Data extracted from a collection
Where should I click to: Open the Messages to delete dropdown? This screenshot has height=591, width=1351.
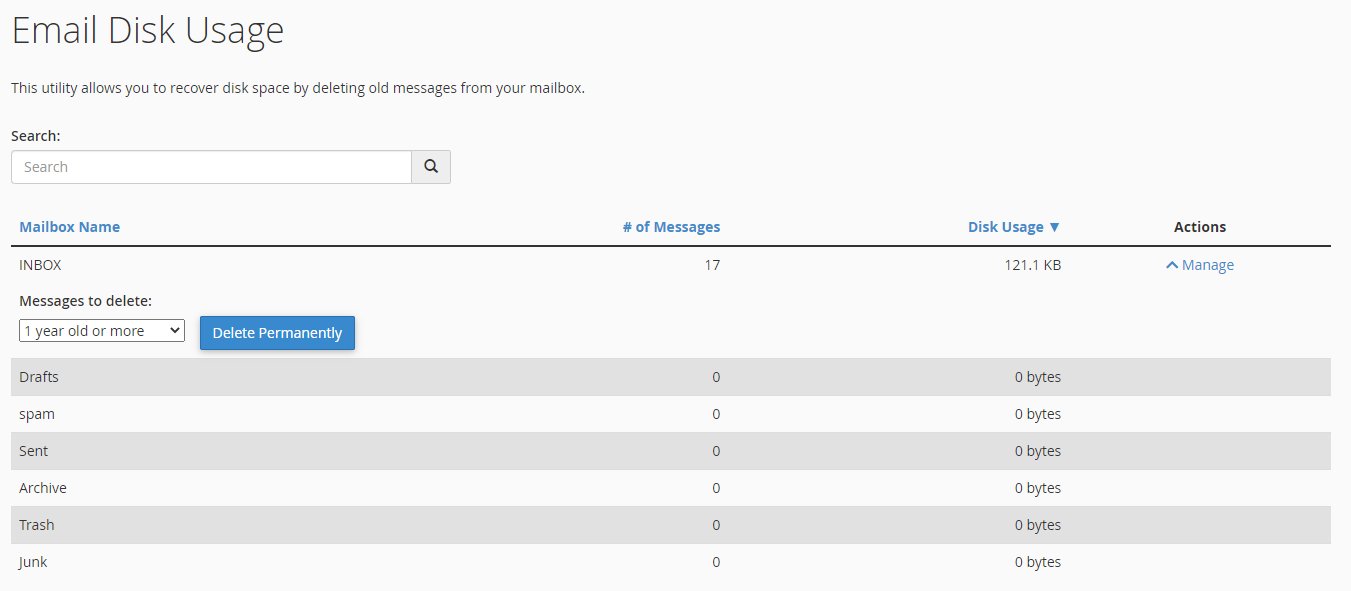point(102,331)
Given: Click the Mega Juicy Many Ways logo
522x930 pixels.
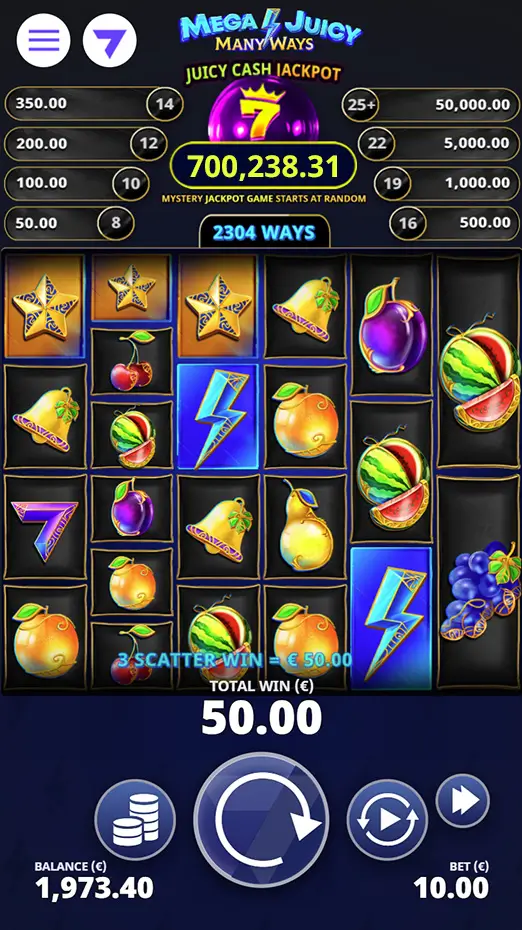Looking at the screenshot, I should tap(270, 30).
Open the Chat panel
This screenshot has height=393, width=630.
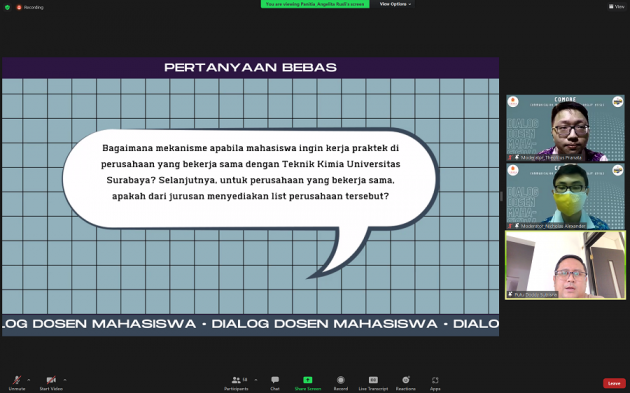coord(275,382)
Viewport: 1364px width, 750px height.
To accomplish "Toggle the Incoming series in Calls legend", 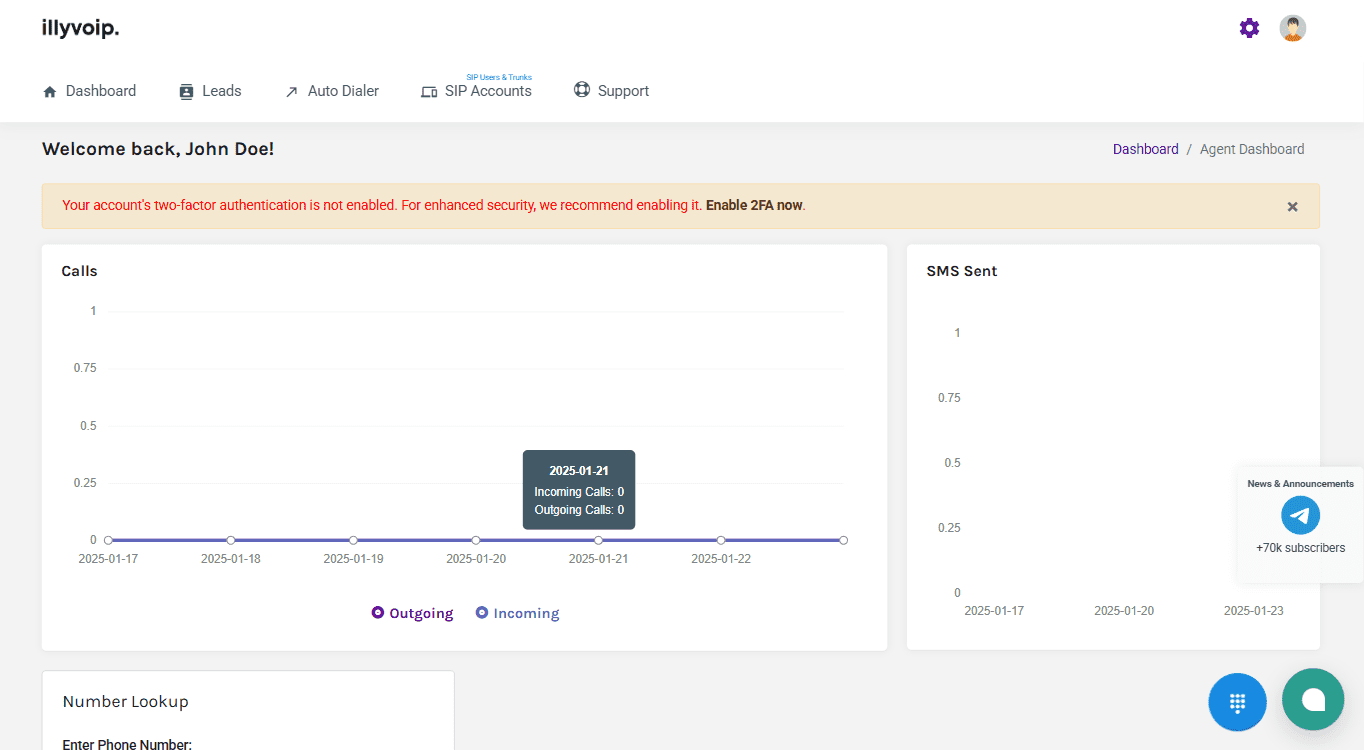I will point(517,613).
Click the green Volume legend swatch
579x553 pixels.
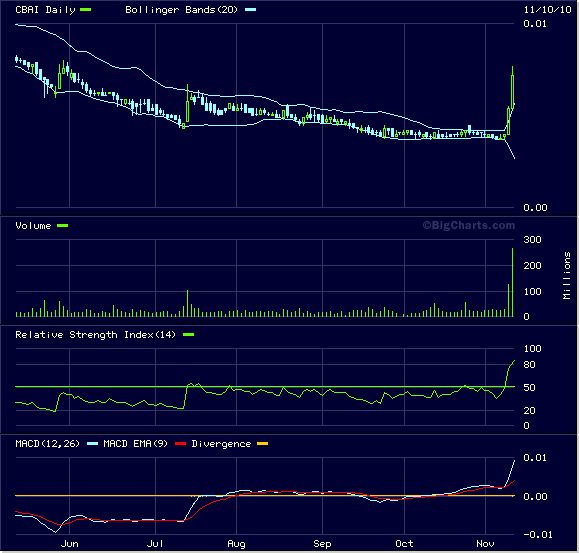(62, 226)
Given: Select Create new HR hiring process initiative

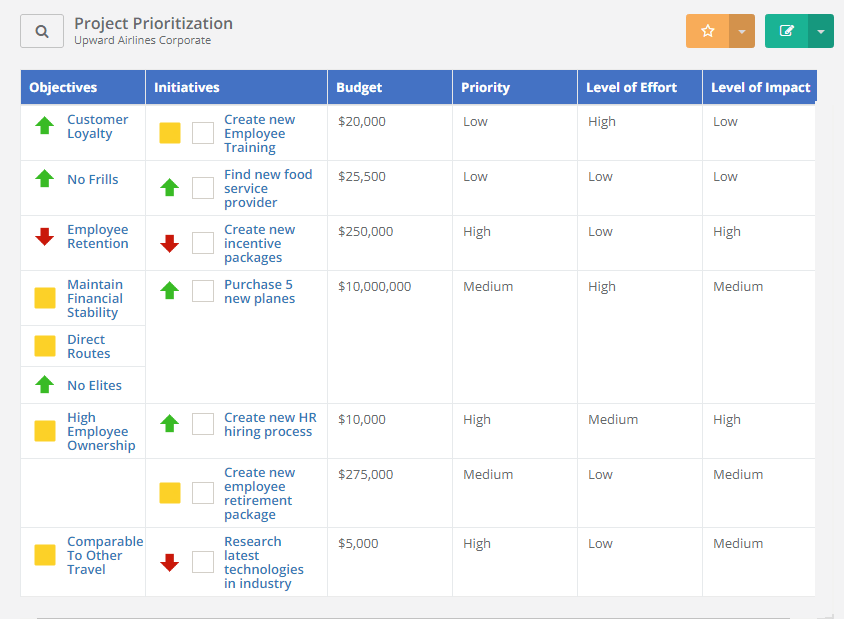Looking at the screenshot, I should (x=271, y=423).
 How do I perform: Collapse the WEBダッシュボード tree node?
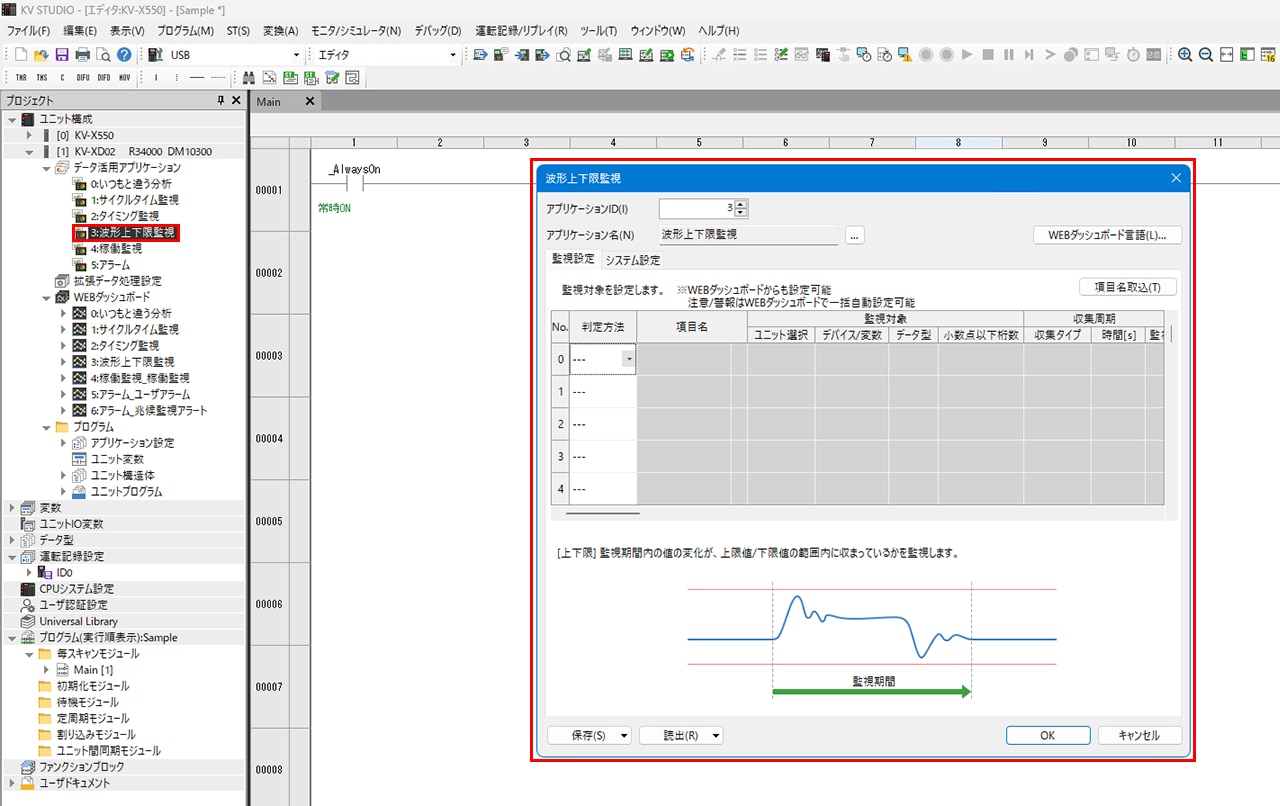(48, 297)
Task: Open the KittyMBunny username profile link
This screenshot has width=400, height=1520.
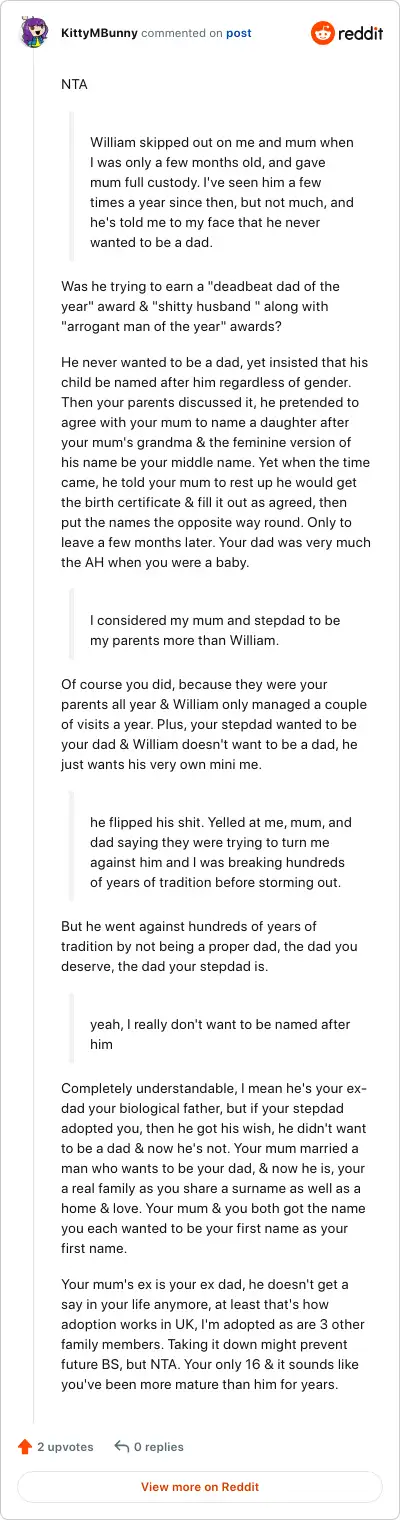Action: (x=99, y=33)
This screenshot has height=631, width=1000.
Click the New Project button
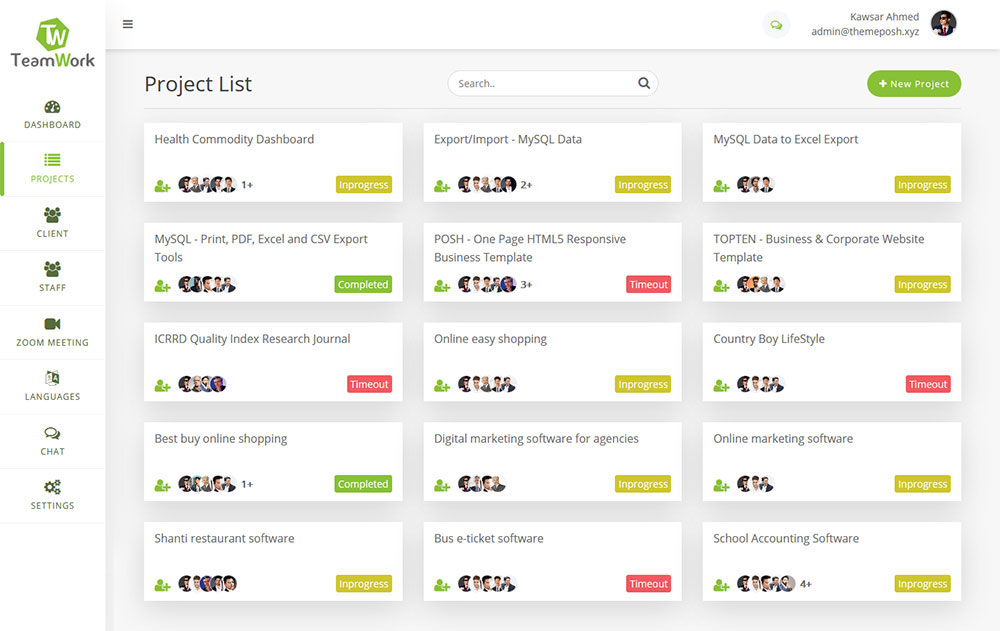pyautogui.click(x=913, y=83)
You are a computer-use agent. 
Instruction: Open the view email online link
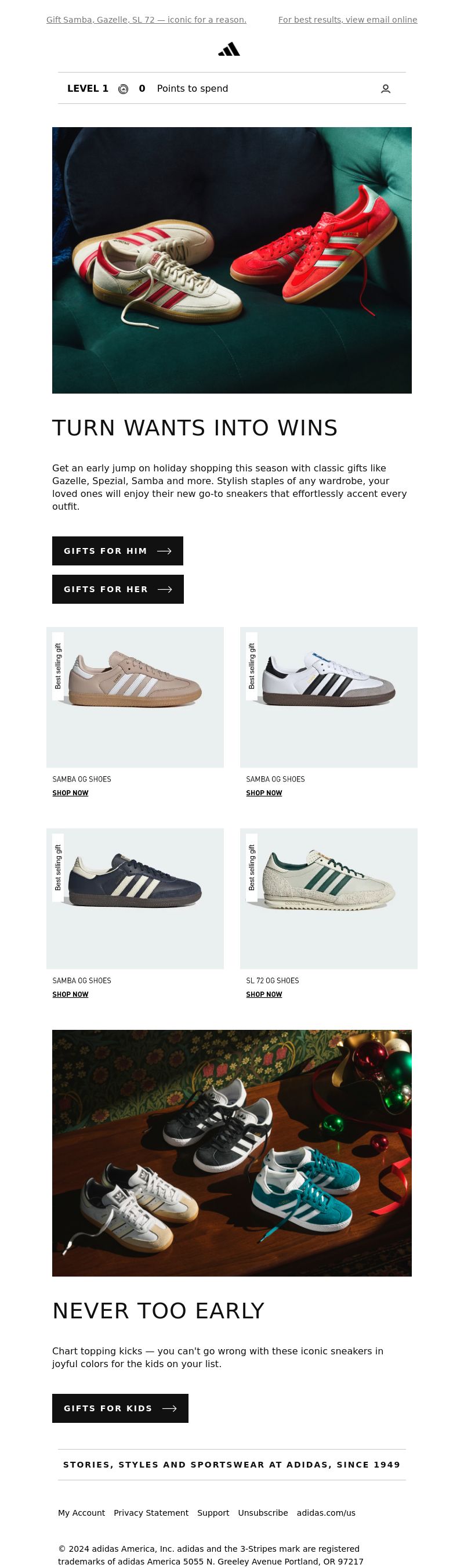pyautogui.click(x=347, y=20)
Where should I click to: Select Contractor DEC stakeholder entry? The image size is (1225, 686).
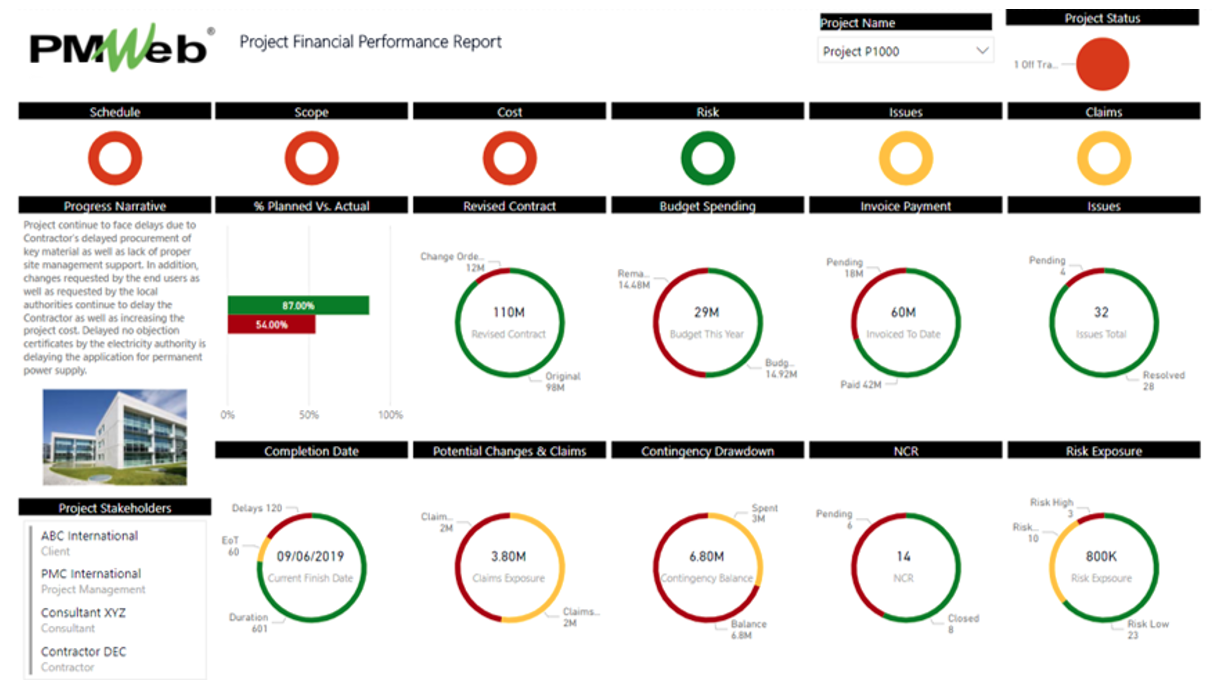(84, 652)
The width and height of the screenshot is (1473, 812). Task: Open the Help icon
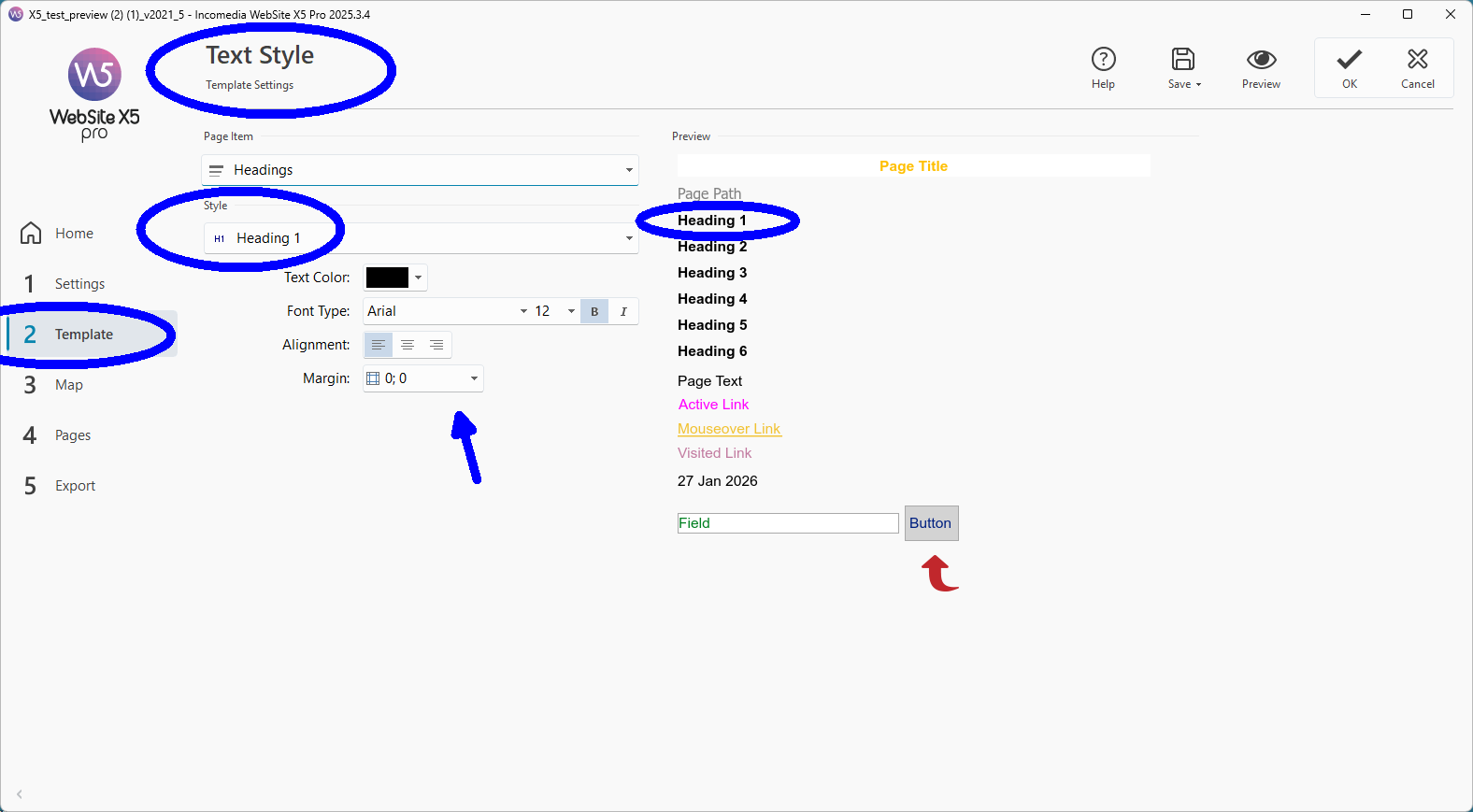tap(1103, 60)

-- Your task --
Please output the lines of the records above from the one with "How do I perform: Collapse" through the last, exactly as they appear and with both ends included; skip any pictures and add nothing.

-- Output of the task --
 How do I perform: Collapse the WEBダッシュボード tree node?
(48, 297)
Task: Open the KittyMBunny username profile link
This screenshot has width=400, height=1520.
Action: (x=99, y=33)
This screenshot has height=631, width=1000.
Click the New Project button
pyautogui.click(x=913, y=83)
You are a computer-use agent. 
Instruction: Open the view email online link
pyautogui.click(x=347, y=20)
Where should I click to: Select Contractor DEC stakeholder entry? The image size is (1225, 686).
(84, 652)
The width and height of the screenshot is (1473, 812). Task: Open the Help icon
tap(1103, 60)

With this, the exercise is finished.